Work instructions> Look through the records, and wherever the string "beside" turns up, copy out that line.

Provided records>
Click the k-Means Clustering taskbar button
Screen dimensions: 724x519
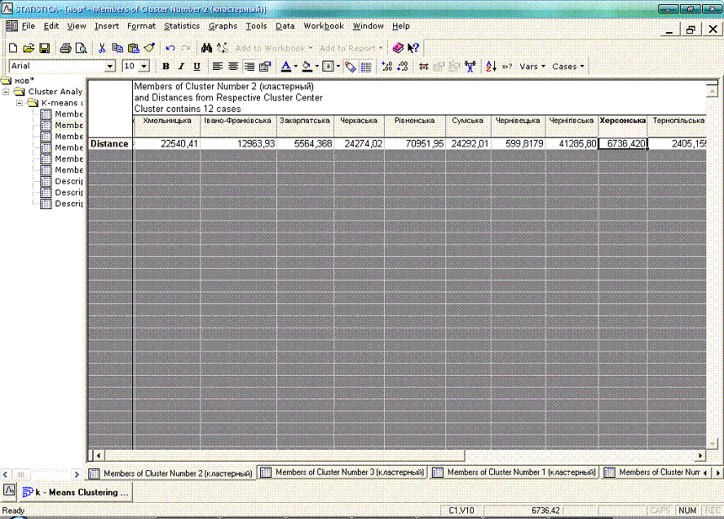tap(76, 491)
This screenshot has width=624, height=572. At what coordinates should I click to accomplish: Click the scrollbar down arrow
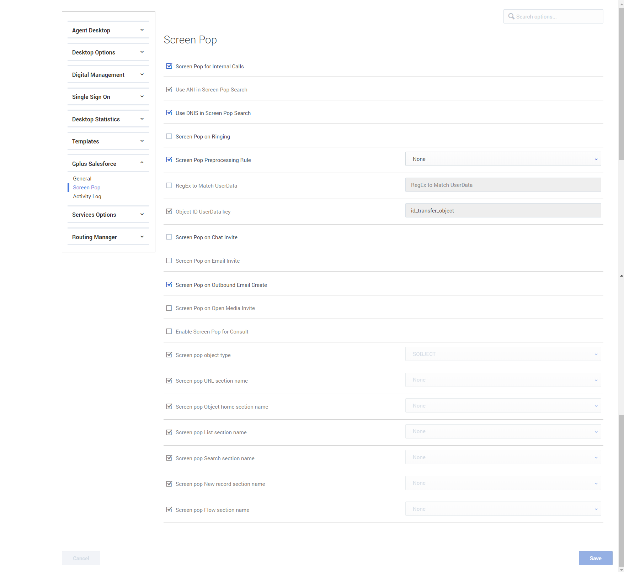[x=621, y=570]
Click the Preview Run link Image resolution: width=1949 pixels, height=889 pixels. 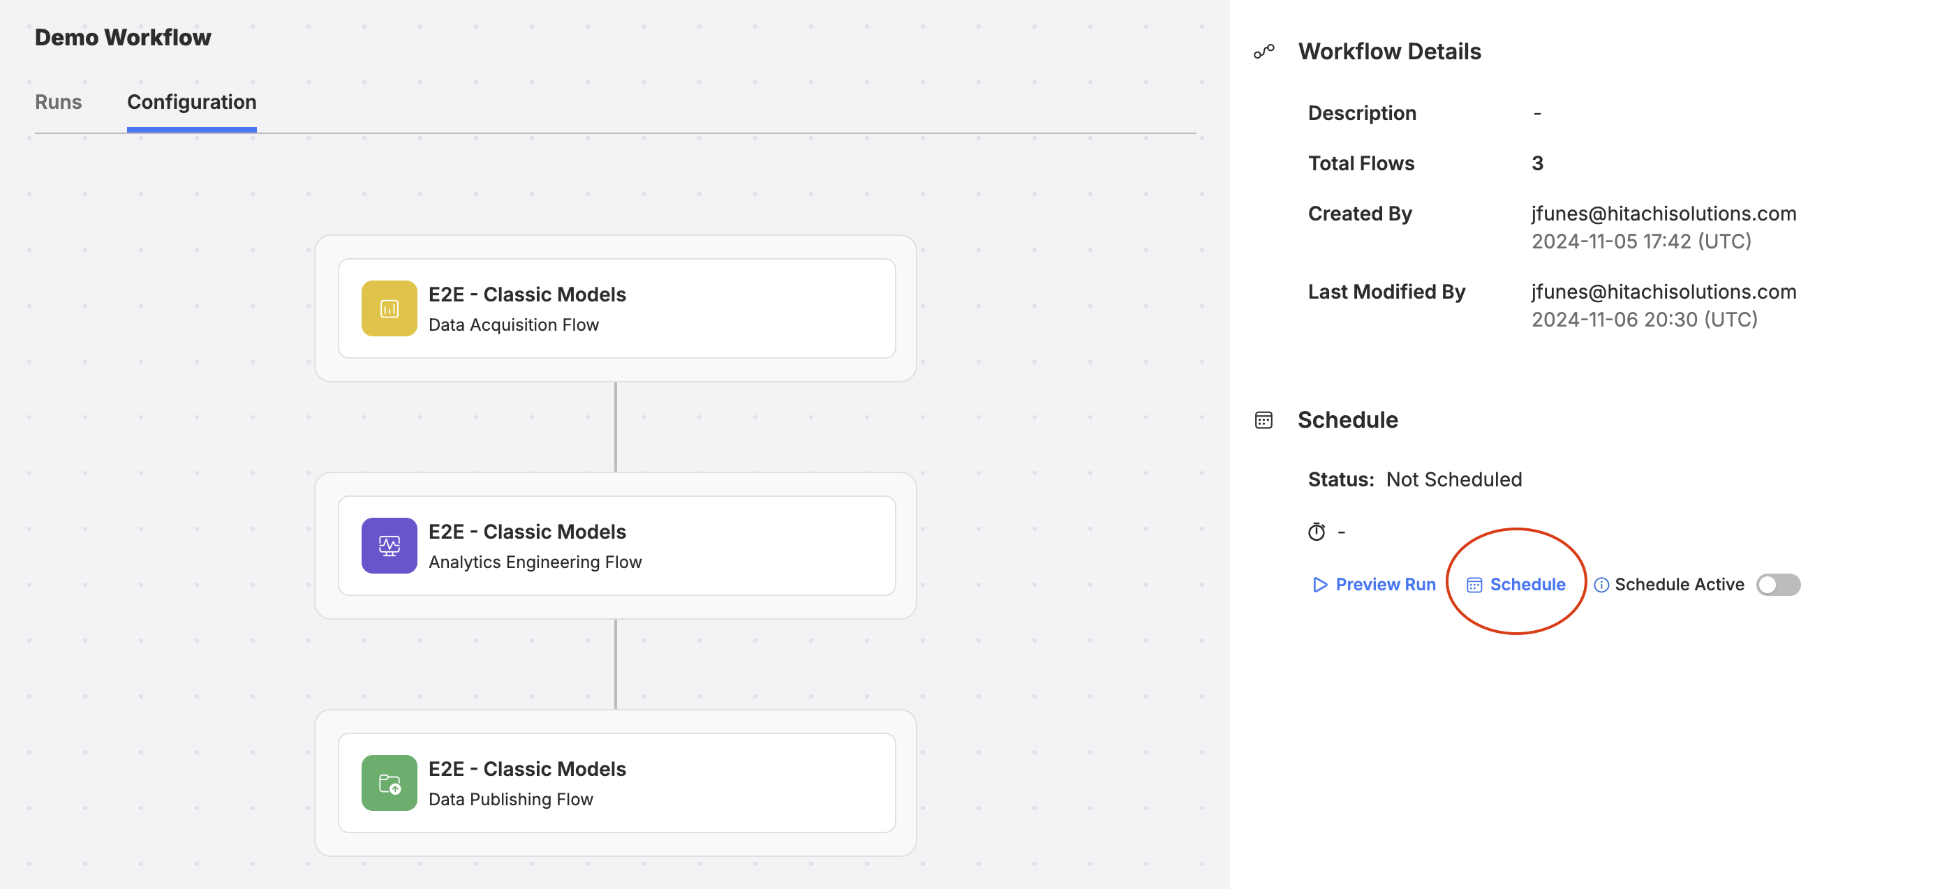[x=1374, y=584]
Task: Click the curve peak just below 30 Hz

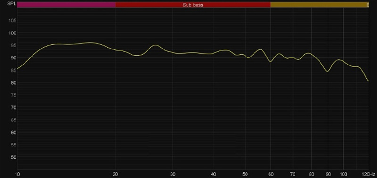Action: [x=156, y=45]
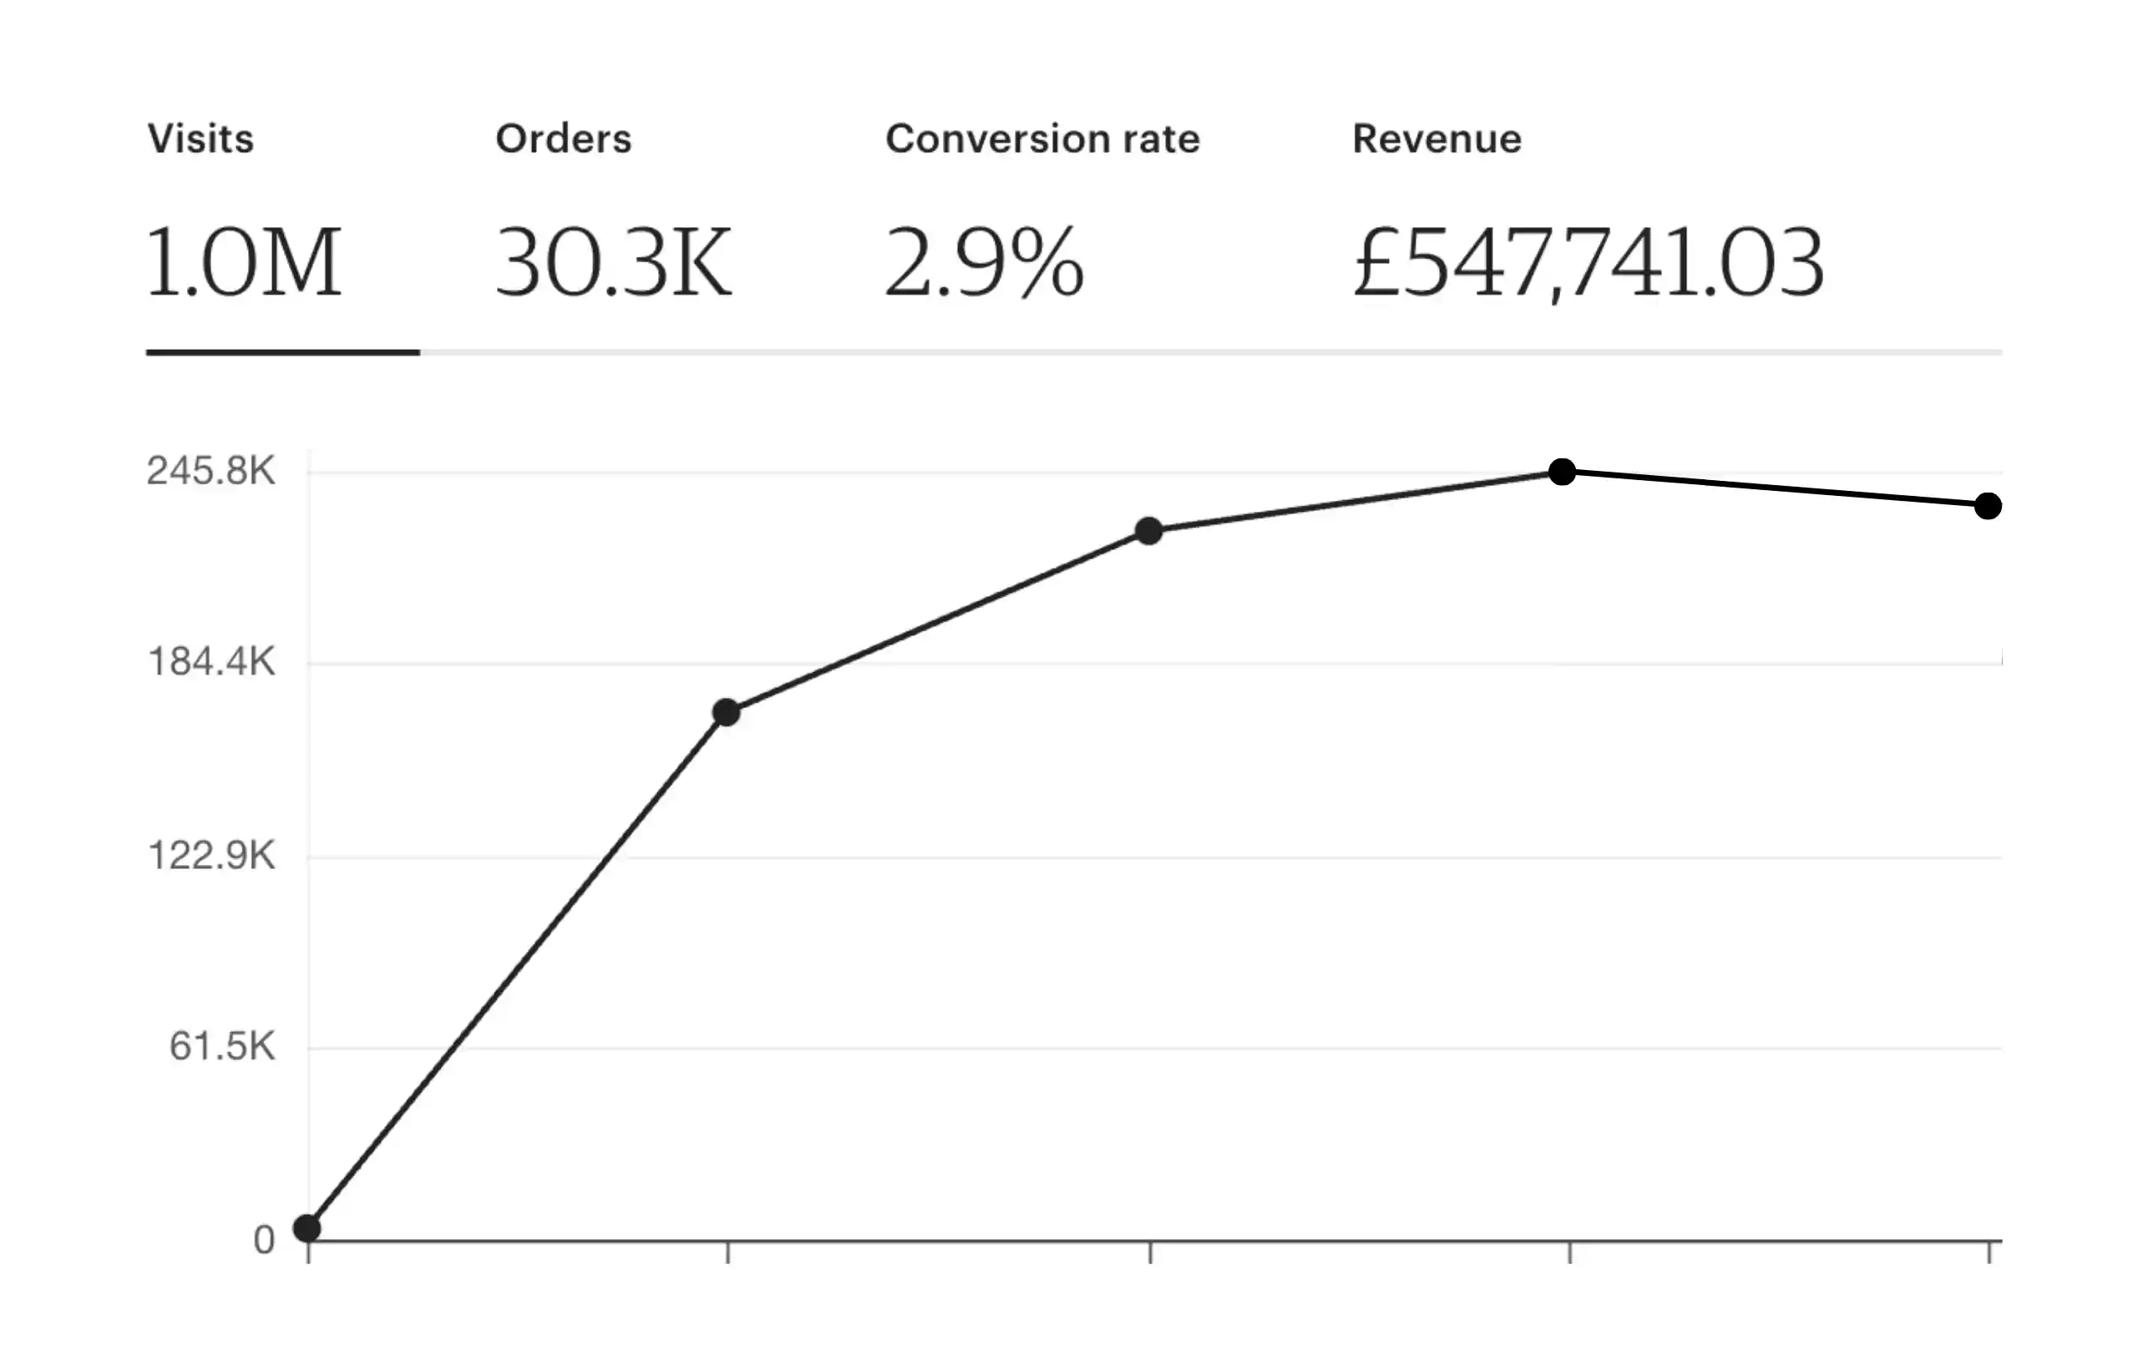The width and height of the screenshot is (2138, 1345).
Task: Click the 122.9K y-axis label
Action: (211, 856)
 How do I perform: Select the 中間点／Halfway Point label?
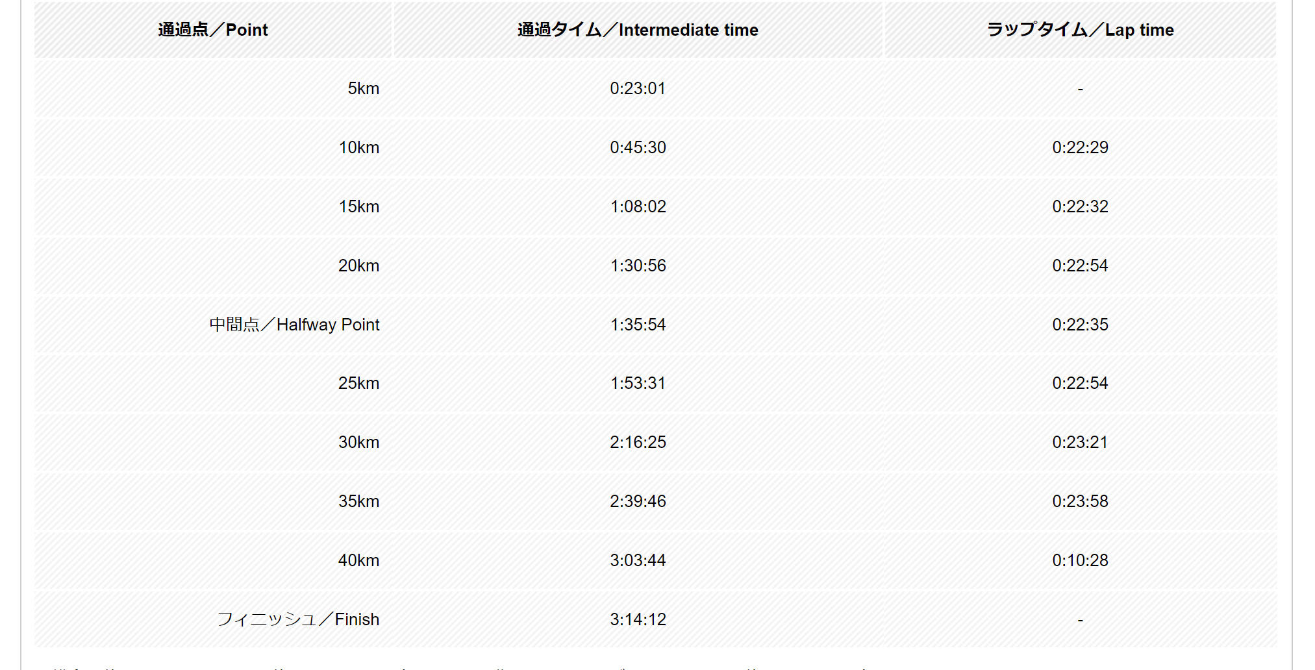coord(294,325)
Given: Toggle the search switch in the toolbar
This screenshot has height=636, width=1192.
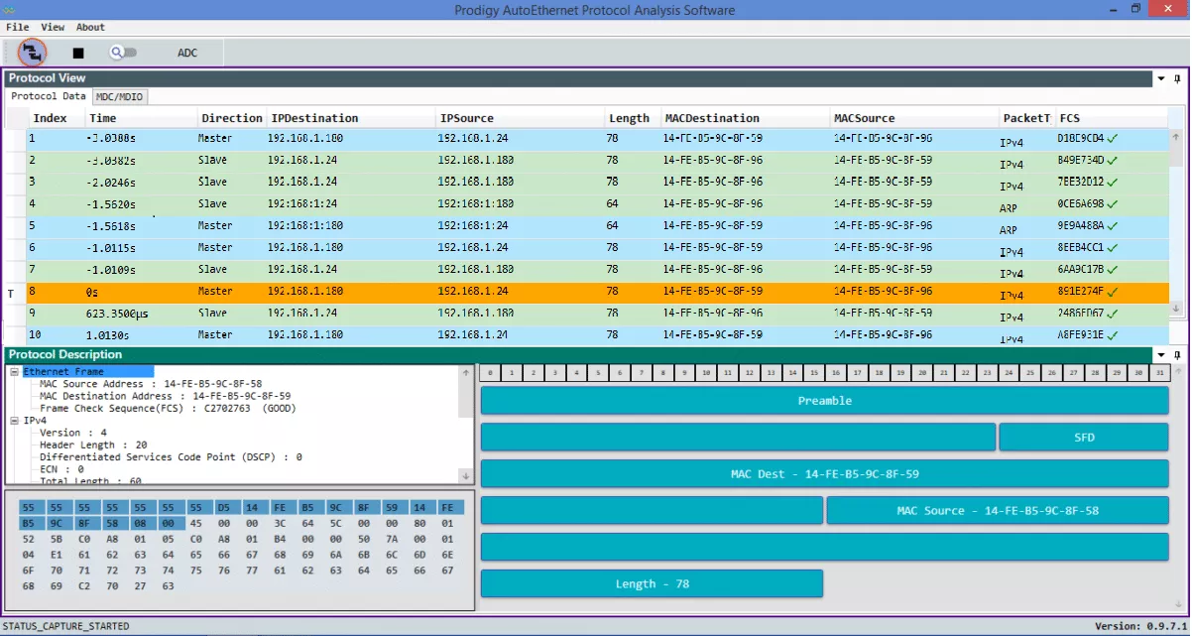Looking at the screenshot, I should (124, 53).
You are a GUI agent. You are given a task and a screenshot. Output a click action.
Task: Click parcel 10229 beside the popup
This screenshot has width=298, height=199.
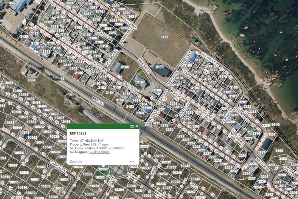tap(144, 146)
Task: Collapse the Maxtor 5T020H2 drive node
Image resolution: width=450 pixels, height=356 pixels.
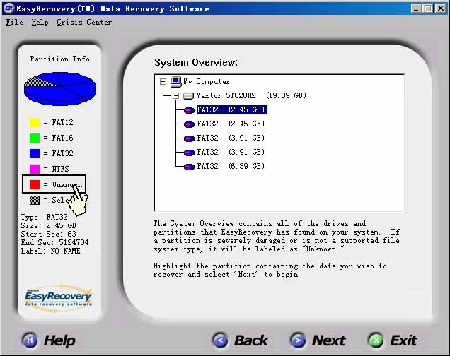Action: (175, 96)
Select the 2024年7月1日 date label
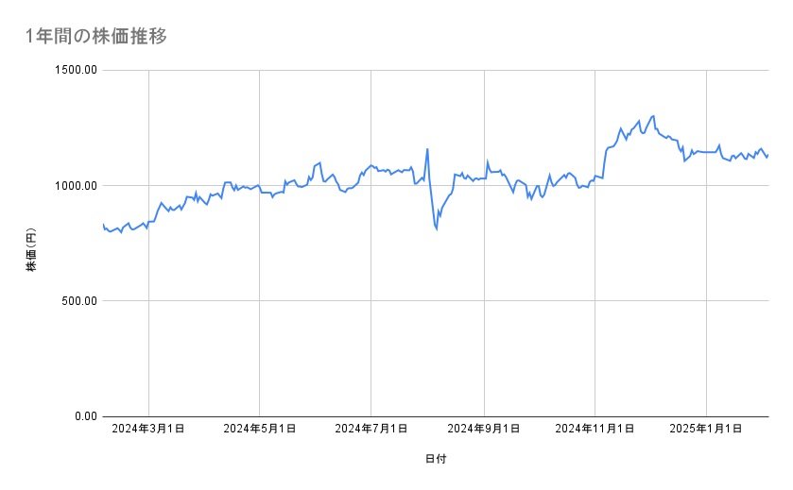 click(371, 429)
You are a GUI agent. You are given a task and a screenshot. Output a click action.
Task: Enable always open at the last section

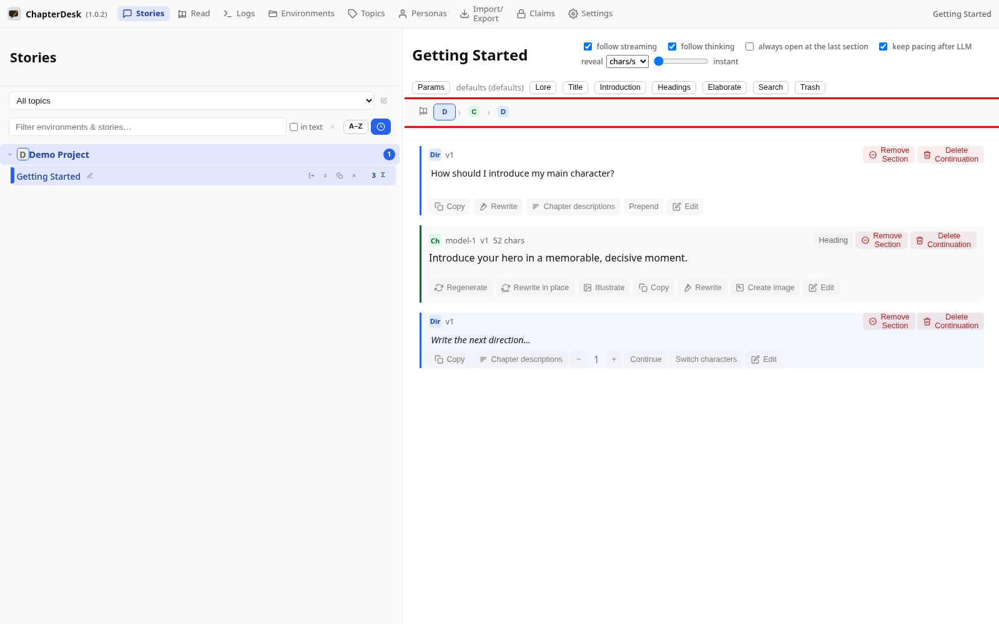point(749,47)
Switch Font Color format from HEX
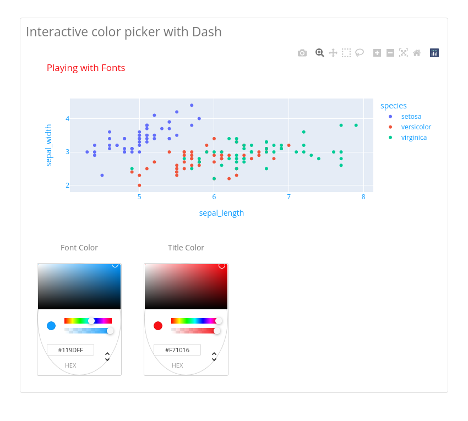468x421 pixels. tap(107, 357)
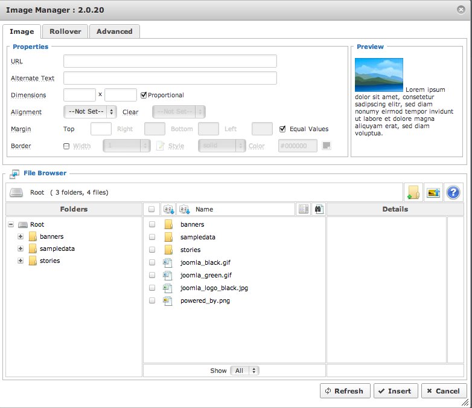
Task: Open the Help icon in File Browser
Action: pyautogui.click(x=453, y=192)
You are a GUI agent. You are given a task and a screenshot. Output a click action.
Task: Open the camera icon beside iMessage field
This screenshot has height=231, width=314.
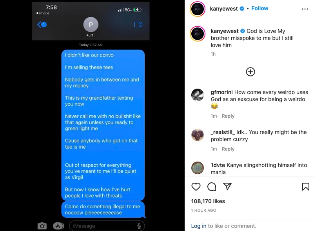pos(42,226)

Answer to this task>
Task: Click parcel 10229 beside the popup
Task: Open the camera icon beside iMessage field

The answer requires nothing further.